Assignment. Starting at the line that contains "Instruction: Copy Table1", reproduce only the lines through the end of the data, exactly, including both the first and the last; skip the pictures.
Provided data section start
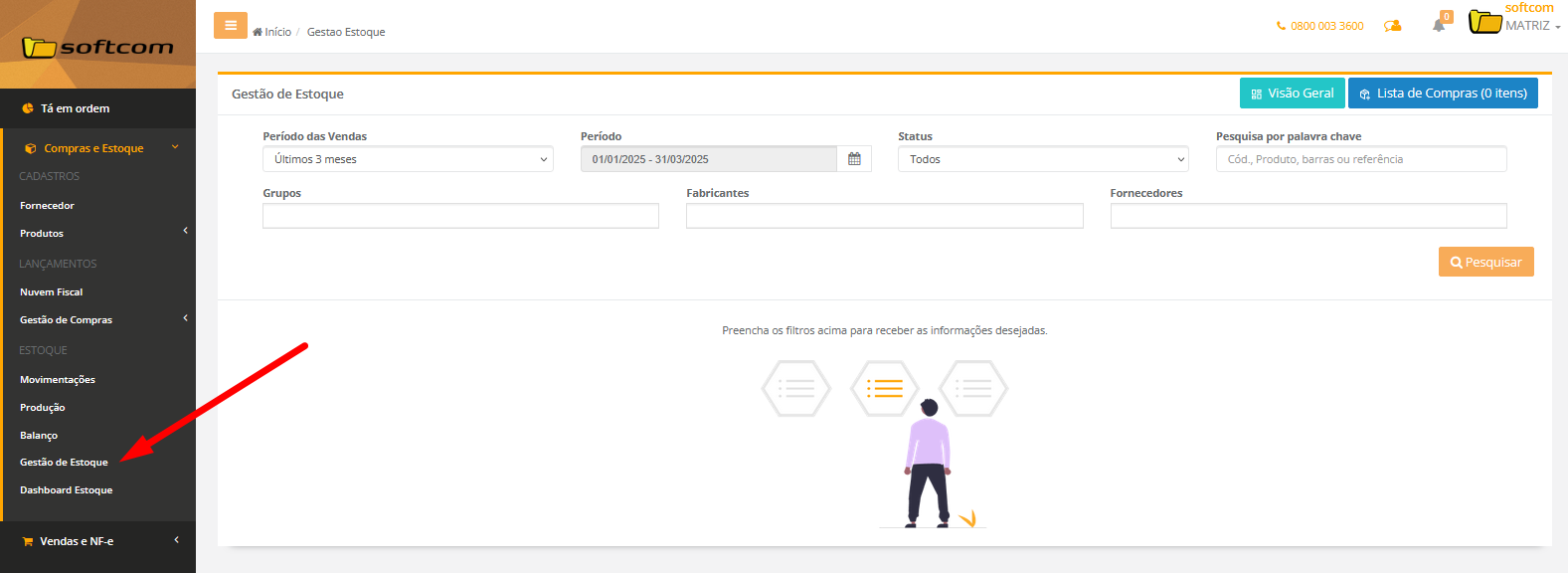Open the Status dropdown showing Todos
This screenshot has height=573, width=1568.
[1043, 159]
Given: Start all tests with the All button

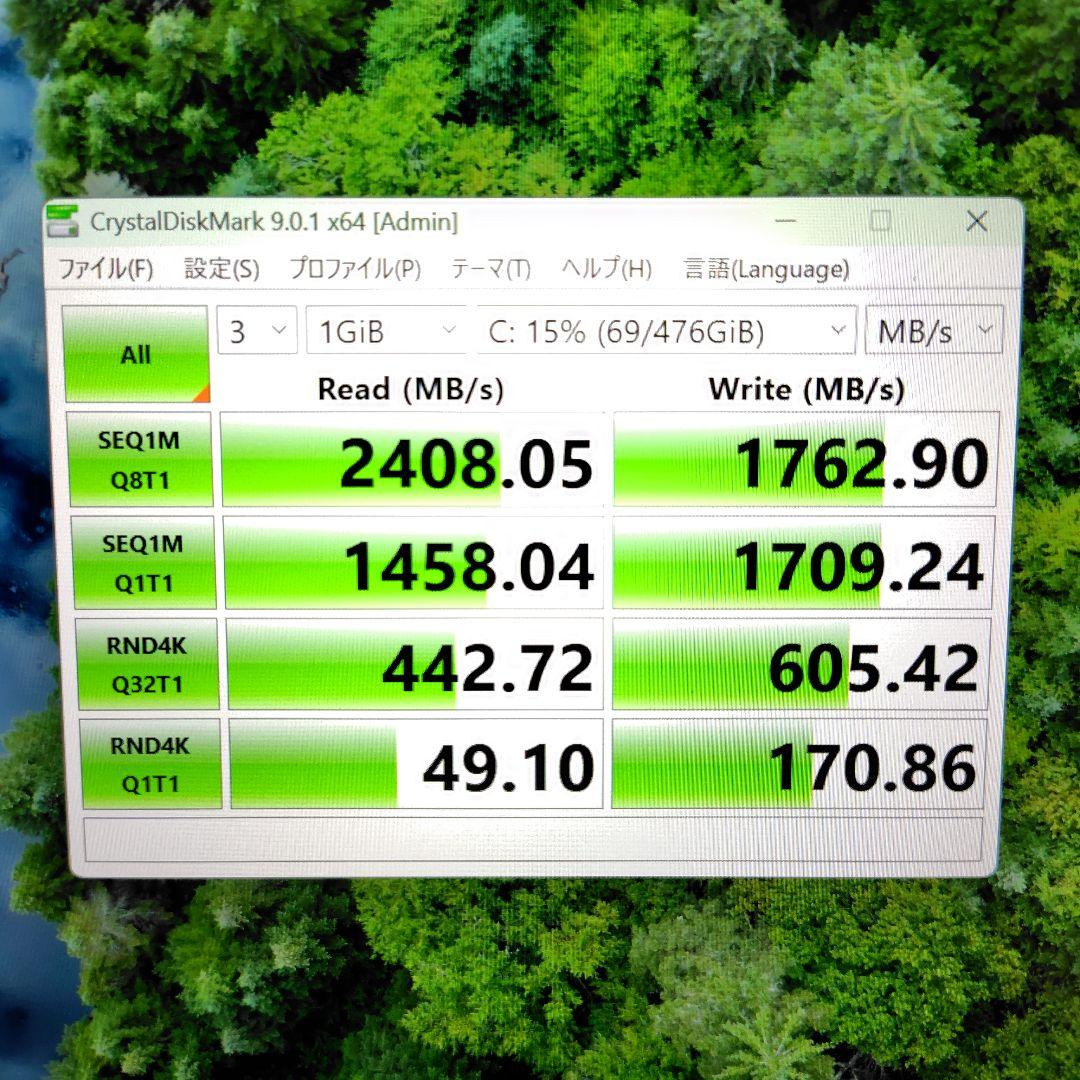Looking at the screenshot, I should click(x=135, y=354).
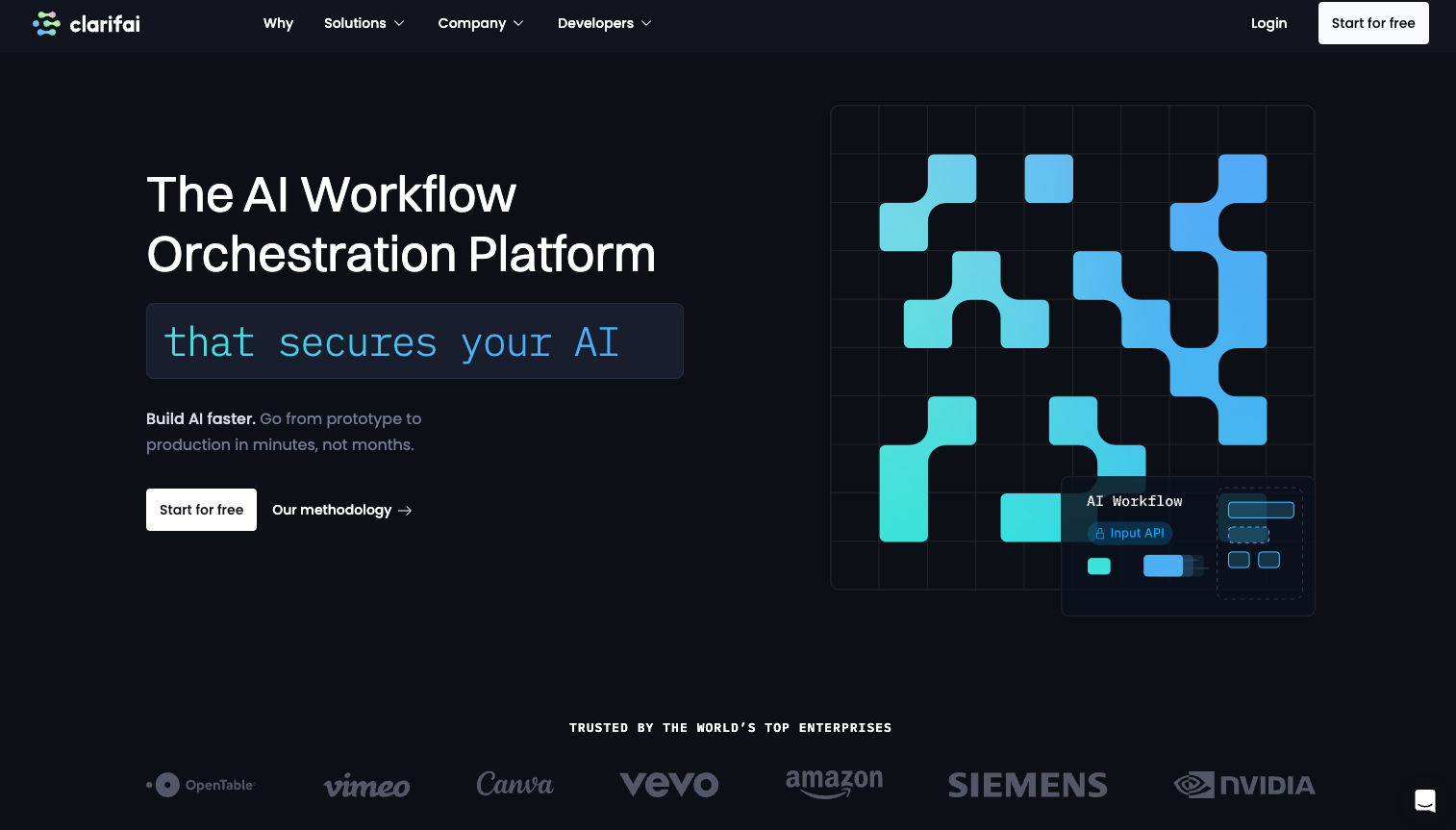Click the Canva logo
This screenshot has height=830, width=1456.
(515, 785)
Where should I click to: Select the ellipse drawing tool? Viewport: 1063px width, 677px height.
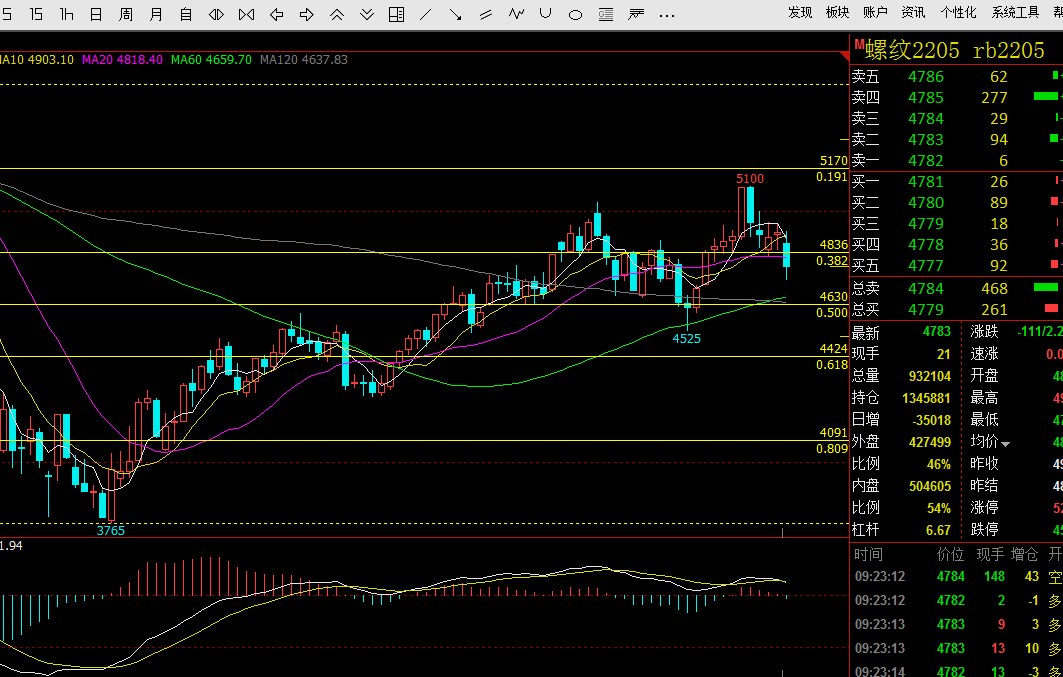click(576, 14)
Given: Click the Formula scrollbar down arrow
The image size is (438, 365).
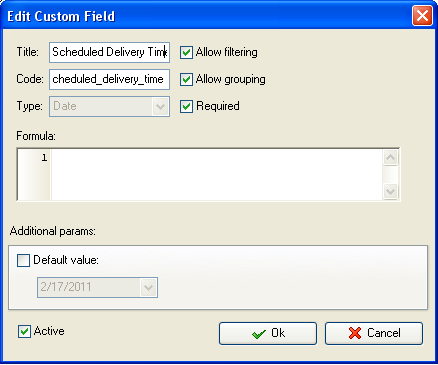Looking at the screenshot, I should click(x=390, y=192).
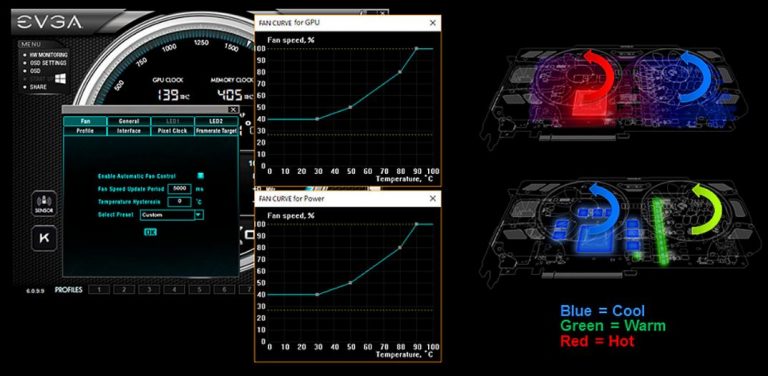The height and width of the screenshot is (376, 768).
Task: Close the fan settings dialog
Action: (x=234, y=110)
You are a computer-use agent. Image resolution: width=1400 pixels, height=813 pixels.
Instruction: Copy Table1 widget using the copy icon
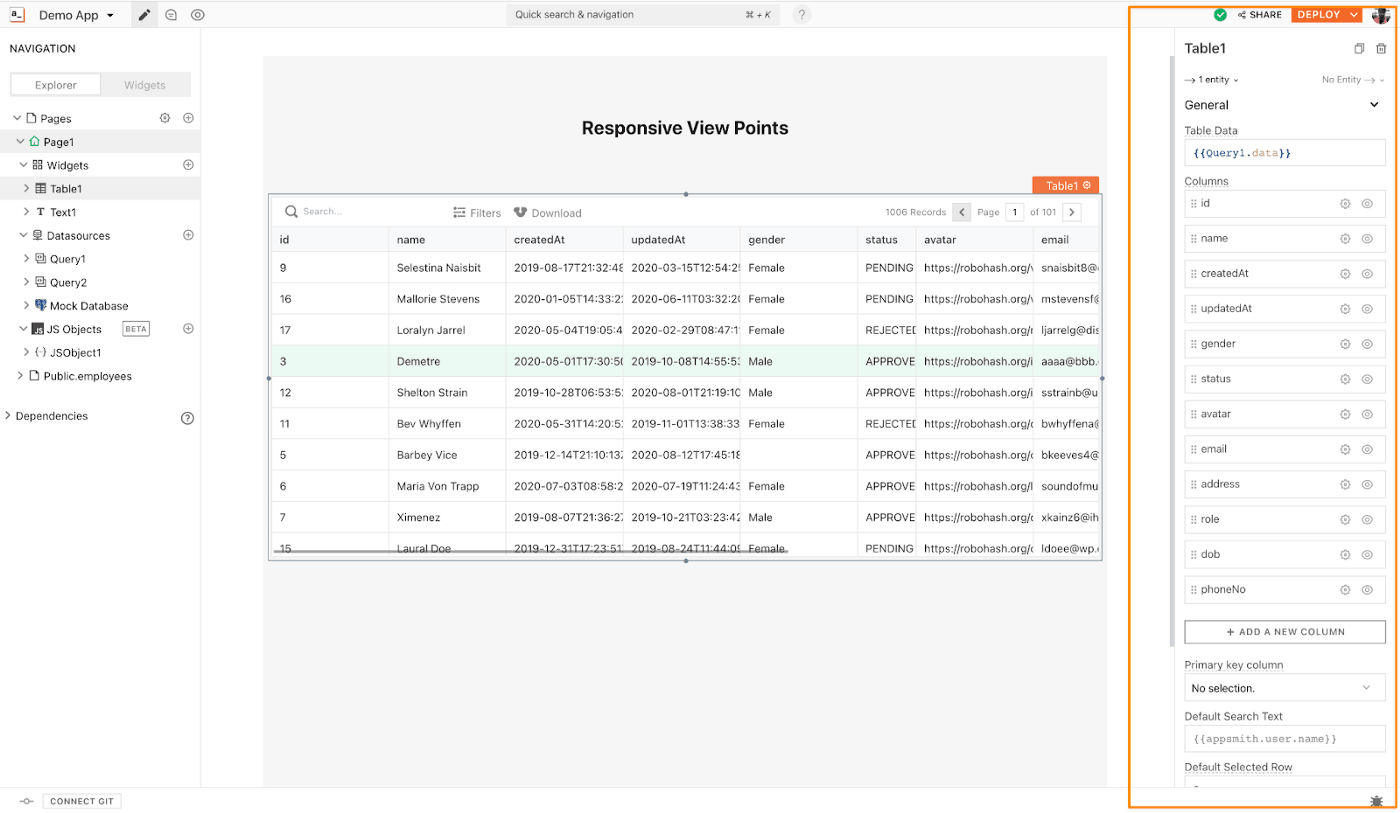(1359, 49)
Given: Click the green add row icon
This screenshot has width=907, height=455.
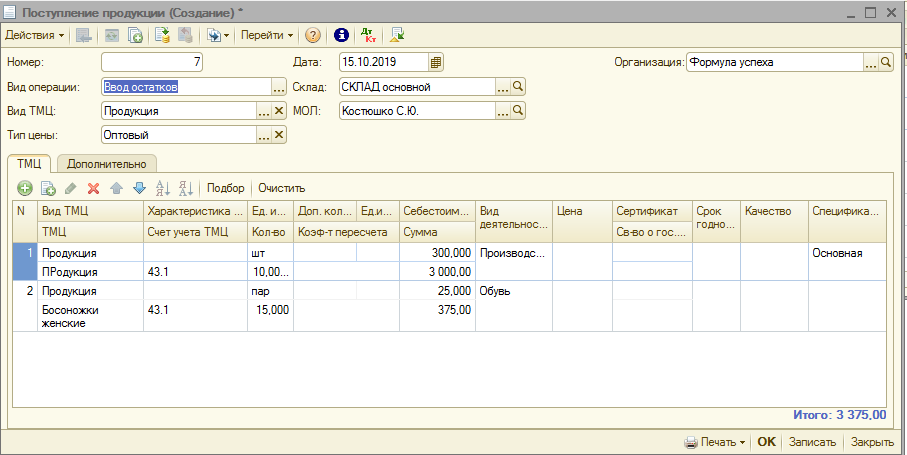Looking at the screenshot, I should coord(25,188).
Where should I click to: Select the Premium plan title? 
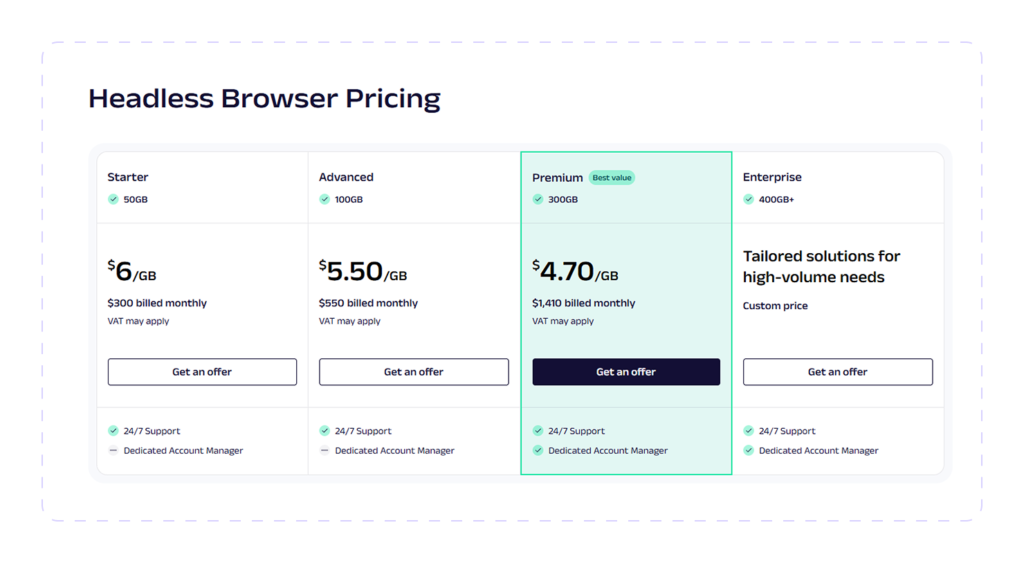point(557,178)
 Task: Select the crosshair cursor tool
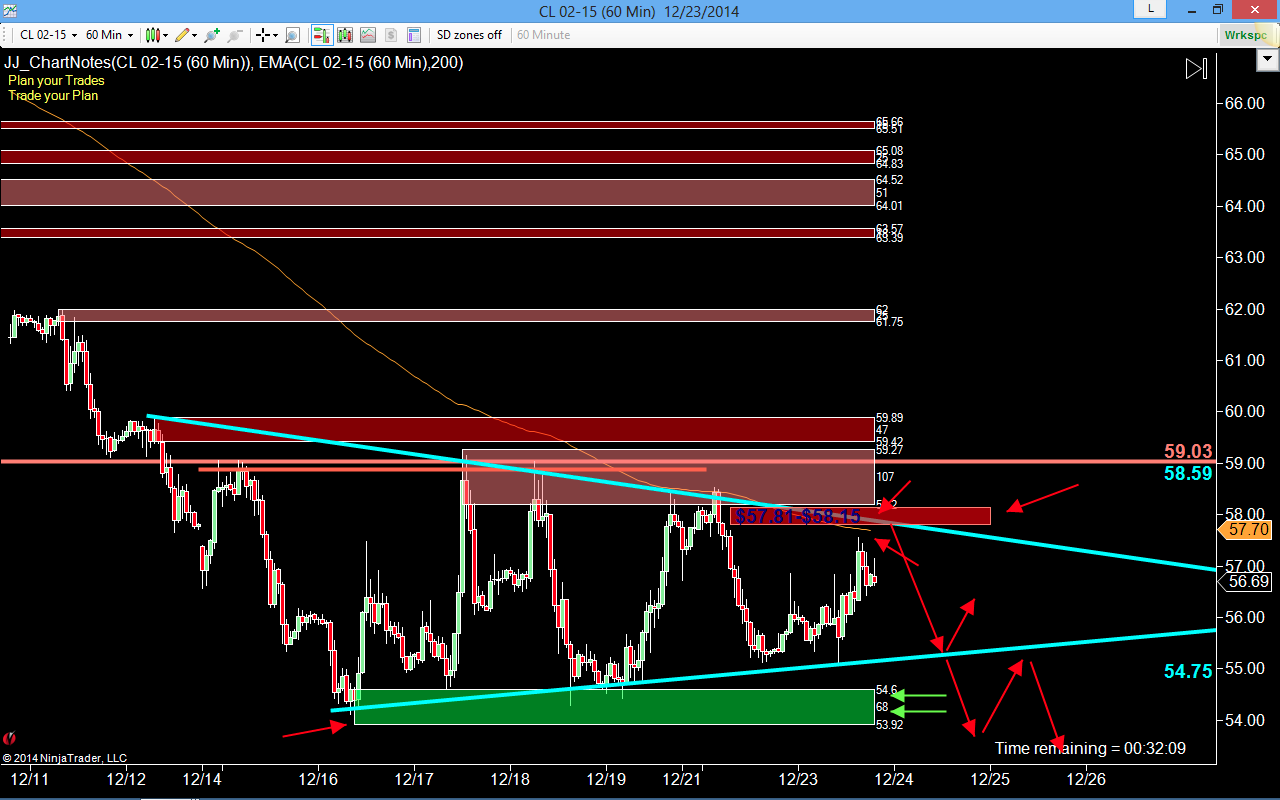tap(267, 35)
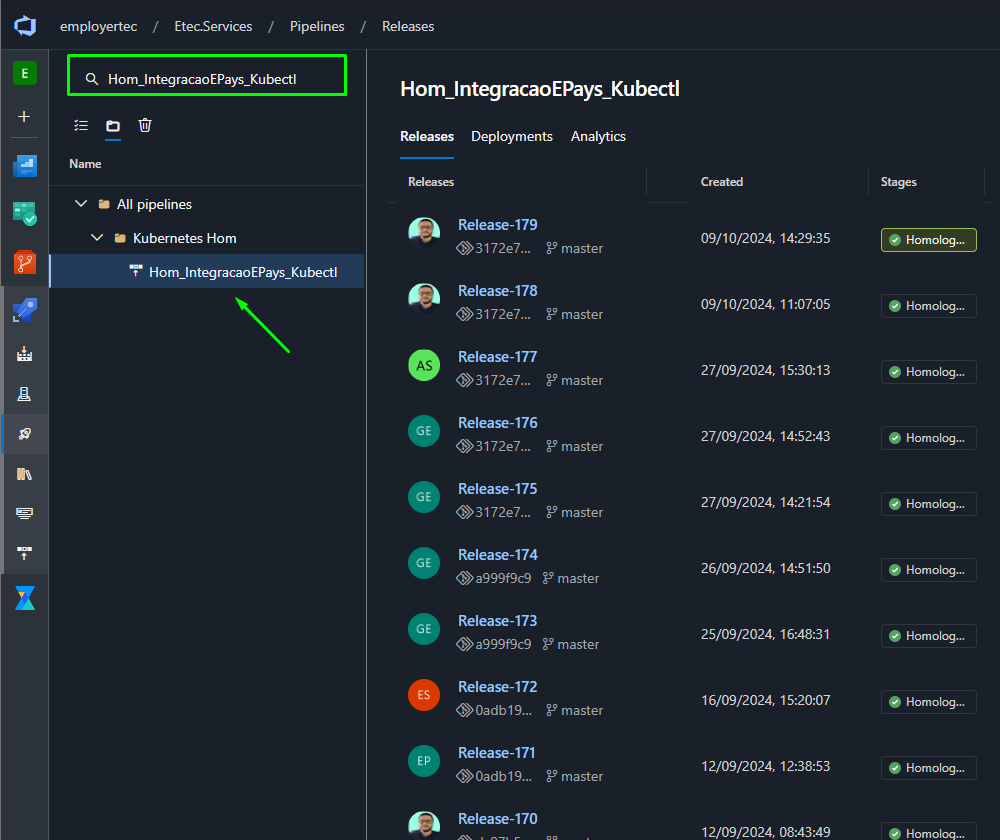Open the Azure DevOps home logo

click(25, 26)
Provided data section end
Expected answer.
Instruction: Copy Table1 widget using the copy icon
(1359, 49)
Given: Click the green add row icon
This screenshot has width=907, height=455.
Looking at the screenshot, I should coord(25,188).
Where should I click to: Select the Premium plan title? 
point(557,178)
 Task: Select the crosshair cursor tool
tap(267, 35)
Open the Azure DevOps home logo

click(25, 26)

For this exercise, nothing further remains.